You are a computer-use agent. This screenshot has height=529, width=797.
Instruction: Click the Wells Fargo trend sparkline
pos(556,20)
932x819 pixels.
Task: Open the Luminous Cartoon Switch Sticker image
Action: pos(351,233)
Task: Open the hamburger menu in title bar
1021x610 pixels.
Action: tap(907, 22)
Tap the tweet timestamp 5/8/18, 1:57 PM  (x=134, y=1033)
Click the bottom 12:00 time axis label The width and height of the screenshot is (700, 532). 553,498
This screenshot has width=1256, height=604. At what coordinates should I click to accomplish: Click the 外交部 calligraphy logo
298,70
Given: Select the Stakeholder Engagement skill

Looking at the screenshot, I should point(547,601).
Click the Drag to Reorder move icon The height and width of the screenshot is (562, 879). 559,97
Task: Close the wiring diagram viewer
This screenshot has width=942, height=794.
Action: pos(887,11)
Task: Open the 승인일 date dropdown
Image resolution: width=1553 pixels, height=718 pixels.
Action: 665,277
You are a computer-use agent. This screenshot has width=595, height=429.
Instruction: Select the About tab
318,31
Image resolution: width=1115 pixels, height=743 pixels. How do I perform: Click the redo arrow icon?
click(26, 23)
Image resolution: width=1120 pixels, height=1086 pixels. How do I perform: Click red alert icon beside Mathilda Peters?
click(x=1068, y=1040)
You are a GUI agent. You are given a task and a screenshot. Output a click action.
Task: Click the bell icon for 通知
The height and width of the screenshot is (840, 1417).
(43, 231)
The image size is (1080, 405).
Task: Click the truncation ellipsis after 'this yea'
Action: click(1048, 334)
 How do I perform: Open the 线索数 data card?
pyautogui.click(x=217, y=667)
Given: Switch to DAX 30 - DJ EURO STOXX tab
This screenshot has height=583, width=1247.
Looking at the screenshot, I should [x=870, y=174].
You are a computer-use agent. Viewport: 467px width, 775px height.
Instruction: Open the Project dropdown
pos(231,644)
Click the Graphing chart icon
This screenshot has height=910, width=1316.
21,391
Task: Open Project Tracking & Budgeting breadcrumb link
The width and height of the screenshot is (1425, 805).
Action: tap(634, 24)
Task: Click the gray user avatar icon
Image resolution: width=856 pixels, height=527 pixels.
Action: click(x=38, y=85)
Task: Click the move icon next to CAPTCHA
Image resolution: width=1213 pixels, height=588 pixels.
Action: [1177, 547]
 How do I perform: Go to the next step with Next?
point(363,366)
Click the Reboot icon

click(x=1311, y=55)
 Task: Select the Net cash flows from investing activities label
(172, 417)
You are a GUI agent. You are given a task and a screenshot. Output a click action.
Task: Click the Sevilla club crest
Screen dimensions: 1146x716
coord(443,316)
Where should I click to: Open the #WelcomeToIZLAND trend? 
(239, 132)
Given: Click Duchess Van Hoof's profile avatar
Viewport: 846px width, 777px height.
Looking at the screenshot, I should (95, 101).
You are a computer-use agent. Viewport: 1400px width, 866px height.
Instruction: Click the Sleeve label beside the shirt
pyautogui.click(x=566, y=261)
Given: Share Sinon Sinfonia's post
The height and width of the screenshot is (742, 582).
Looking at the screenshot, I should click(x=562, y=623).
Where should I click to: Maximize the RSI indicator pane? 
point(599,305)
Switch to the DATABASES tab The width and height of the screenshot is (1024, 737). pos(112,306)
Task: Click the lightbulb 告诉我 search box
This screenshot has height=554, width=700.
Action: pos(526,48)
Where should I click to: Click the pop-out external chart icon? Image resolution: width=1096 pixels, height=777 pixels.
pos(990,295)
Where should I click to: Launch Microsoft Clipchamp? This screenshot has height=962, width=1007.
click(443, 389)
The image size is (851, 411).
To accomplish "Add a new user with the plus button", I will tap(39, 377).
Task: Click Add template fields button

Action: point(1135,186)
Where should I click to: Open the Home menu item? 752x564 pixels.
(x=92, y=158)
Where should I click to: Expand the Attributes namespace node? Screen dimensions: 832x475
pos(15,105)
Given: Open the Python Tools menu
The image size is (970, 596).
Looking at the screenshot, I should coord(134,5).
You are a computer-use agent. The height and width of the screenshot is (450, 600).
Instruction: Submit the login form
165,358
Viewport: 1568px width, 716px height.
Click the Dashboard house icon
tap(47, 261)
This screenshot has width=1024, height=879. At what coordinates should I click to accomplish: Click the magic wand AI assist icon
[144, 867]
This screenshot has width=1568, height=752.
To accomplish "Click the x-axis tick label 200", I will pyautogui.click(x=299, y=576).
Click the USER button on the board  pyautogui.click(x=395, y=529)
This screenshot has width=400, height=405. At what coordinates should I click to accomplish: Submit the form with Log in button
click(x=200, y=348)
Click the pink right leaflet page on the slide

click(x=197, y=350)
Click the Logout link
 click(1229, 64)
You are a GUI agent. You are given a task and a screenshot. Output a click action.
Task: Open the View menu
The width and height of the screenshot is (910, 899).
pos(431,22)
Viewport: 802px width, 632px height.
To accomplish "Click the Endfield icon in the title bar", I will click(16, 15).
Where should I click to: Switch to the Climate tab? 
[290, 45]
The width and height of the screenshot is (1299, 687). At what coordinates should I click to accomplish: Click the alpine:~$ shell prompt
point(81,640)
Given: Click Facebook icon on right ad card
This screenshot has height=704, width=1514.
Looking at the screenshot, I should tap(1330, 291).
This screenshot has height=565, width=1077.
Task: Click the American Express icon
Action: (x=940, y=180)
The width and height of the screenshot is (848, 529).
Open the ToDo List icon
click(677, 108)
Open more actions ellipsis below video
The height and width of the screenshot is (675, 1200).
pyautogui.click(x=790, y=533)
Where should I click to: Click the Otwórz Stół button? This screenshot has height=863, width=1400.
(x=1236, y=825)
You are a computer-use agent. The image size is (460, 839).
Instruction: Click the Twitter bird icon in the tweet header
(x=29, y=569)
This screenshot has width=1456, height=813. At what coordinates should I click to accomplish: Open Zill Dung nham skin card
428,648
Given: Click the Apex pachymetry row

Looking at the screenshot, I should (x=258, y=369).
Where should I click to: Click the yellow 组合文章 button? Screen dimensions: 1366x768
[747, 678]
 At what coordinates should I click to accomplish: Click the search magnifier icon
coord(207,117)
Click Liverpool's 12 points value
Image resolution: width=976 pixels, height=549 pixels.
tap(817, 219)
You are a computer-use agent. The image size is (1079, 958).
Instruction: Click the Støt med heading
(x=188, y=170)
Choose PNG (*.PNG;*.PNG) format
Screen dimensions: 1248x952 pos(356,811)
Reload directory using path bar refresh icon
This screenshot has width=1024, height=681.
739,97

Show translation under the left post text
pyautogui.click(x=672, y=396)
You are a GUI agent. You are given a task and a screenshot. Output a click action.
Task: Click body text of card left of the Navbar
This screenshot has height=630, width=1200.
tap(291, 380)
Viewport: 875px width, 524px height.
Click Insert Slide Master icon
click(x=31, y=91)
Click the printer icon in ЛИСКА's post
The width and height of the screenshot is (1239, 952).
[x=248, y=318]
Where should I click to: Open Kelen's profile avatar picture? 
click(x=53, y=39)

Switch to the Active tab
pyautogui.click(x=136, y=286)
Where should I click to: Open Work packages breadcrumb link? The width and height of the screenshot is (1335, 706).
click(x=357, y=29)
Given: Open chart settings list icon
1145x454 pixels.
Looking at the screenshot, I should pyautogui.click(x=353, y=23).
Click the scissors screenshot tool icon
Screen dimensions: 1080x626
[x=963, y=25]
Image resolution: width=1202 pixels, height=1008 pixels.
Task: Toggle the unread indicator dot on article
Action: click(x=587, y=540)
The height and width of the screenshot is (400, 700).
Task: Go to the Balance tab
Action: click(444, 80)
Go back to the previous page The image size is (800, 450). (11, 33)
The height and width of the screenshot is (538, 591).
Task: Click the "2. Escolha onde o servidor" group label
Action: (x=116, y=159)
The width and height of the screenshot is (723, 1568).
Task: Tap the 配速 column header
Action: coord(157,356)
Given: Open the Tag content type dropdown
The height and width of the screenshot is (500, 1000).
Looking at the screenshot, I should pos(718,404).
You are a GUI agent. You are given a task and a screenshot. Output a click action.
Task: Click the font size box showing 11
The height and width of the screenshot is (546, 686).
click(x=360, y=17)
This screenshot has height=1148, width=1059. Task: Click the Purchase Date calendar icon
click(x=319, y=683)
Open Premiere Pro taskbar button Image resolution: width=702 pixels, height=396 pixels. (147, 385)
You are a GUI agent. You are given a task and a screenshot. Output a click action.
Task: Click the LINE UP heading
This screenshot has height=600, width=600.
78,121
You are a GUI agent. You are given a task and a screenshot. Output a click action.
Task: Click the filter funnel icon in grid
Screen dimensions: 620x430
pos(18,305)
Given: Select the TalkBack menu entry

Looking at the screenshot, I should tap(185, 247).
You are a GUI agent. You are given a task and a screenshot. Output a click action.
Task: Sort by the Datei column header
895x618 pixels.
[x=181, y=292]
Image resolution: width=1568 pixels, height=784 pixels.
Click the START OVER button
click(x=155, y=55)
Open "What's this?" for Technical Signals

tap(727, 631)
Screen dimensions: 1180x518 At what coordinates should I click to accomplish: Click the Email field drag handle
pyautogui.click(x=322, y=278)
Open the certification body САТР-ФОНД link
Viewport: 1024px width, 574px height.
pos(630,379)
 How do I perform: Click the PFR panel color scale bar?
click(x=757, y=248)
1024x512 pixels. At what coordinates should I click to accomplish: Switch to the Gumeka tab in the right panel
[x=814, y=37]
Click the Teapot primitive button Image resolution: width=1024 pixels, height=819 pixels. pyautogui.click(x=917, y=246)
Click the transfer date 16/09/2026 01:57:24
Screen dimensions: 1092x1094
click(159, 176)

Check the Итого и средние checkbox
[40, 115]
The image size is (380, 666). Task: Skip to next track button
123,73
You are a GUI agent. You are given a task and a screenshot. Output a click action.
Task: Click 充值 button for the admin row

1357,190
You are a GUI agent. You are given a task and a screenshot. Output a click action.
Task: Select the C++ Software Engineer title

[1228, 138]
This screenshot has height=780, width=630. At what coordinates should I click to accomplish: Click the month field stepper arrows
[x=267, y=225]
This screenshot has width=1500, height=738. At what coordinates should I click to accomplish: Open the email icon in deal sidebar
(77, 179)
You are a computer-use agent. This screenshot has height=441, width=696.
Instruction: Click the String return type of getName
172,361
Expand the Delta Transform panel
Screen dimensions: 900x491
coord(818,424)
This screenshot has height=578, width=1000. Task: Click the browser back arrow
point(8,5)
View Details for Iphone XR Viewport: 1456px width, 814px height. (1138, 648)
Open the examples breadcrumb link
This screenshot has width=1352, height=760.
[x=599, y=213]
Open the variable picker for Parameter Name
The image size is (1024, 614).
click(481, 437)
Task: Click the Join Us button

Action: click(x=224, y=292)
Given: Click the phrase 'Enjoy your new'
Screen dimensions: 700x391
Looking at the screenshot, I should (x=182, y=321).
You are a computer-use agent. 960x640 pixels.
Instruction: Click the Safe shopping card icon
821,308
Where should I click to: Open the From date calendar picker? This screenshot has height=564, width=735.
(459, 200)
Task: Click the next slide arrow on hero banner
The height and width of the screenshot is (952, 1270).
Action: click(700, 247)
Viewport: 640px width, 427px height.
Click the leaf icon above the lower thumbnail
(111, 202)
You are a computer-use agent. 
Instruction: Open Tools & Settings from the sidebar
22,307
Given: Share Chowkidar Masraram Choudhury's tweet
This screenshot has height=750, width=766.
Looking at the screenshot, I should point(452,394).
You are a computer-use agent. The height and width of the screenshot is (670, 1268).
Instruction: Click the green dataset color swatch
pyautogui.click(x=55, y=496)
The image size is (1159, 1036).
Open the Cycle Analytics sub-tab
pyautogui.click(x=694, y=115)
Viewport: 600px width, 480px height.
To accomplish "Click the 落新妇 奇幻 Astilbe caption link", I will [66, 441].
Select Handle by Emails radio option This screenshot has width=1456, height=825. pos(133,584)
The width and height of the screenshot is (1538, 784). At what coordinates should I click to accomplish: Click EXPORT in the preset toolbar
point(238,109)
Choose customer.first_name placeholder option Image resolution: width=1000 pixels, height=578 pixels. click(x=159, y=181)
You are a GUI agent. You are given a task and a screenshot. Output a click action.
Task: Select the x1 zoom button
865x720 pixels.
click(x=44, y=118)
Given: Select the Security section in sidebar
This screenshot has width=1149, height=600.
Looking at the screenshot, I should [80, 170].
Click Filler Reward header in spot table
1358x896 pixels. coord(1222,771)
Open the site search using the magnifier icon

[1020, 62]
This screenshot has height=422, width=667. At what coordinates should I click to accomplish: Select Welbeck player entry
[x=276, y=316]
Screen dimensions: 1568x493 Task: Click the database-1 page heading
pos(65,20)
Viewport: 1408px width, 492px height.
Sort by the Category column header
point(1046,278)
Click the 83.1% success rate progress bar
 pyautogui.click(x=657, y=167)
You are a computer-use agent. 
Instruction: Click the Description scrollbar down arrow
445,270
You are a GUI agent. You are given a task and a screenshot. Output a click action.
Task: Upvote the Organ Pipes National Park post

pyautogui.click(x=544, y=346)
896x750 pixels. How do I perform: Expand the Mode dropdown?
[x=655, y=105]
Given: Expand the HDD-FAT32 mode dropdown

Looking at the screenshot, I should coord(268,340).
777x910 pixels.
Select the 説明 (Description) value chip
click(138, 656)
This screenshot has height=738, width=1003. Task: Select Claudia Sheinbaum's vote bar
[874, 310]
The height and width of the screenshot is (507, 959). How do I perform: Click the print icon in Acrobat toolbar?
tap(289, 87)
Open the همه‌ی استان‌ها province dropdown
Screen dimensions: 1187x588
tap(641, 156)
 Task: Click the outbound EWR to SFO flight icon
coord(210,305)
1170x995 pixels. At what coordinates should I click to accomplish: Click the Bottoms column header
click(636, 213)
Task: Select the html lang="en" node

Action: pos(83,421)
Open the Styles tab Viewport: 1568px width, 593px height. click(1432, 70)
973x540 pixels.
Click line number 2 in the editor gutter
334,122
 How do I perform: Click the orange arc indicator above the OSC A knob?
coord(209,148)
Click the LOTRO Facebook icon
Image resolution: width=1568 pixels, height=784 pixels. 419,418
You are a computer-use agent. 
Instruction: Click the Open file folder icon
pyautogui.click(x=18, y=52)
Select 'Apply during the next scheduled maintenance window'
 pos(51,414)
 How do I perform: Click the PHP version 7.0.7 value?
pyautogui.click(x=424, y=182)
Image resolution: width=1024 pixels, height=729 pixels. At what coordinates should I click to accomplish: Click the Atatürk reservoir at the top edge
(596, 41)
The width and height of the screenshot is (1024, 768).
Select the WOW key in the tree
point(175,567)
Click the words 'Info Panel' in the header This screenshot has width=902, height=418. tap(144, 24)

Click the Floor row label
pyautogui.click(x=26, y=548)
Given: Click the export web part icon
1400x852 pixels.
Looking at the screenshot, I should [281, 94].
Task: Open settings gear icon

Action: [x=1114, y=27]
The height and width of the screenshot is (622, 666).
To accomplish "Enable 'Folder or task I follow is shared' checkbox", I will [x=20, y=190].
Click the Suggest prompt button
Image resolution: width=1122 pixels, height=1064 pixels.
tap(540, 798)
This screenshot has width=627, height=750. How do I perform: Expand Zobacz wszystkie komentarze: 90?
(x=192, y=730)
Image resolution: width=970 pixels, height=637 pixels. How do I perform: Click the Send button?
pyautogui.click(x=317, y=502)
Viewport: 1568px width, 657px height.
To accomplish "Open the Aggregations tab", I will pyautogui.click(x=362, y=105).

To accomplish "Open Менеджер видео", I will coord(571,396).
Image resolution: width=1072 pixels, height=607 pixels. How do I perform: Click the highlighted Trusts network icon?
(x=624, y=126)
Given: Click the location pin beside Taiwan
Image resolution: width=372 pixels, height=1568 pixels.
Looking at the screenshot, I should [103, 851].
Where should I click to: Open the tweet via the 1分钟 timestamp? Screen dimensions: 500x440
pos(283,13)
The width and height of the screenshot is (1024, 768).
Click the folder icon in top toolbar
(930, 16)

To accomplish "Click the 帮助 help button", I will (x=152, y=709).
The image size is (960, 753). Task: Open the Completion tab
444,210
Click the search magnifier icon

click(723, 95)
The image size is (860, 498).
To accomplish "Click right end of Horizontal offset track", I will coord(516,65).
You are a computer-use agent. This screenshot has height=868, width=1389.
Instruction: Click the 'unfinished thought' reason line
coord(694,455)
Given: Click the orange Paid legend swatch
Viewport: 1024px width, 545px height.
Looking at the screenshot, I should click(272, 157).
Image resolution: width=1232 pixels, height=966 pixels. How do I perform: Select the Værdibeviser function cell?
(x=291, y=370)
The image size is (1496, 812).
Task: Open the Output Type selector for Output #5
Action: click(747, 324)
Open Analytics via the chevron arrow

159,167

REQUIREMENT
In the entries above, find the line with "Viewport: 846px width, 777px height." and the line with "The image size is (851, 411).", then set down exactly those two and every line between them, nothing else.

ANSWER
Viewport: 846px width, 777px height.
Looking at the screenshot, I should (95, 101).
You are a computer-use agent. Viewport: 1400px width, 866px height.
Instruction: Click the Sleeve label beside the shirt
pyautogui.click(x=566, y=261)
Given: Share Sinon Sinfonia's post
The height and width of the screenshot is (742, 582).
Looking at the screenshot, I should click(x=562, y=623).
Where should I click to: Maximize the RSI indicator pane? 
point(599,305)
Switch to the DATABASES tab The width and height of the screenshot is (1024, 737). pos(112,306)
Task: Click the lightbulb 告诉我 search box
This screenshot has height=554, width=700.
Action: pos(526,48)
Where should I click to: Click the pop-out external chart icon? Image resolution: width=1096 pixels, height=777 pixels.
pos(990,295)
Where should I click to: Launch Microsoft Clipchamp? This screenshot has height=962, width=1007.
click(443, 389)
The image size is (851, 411).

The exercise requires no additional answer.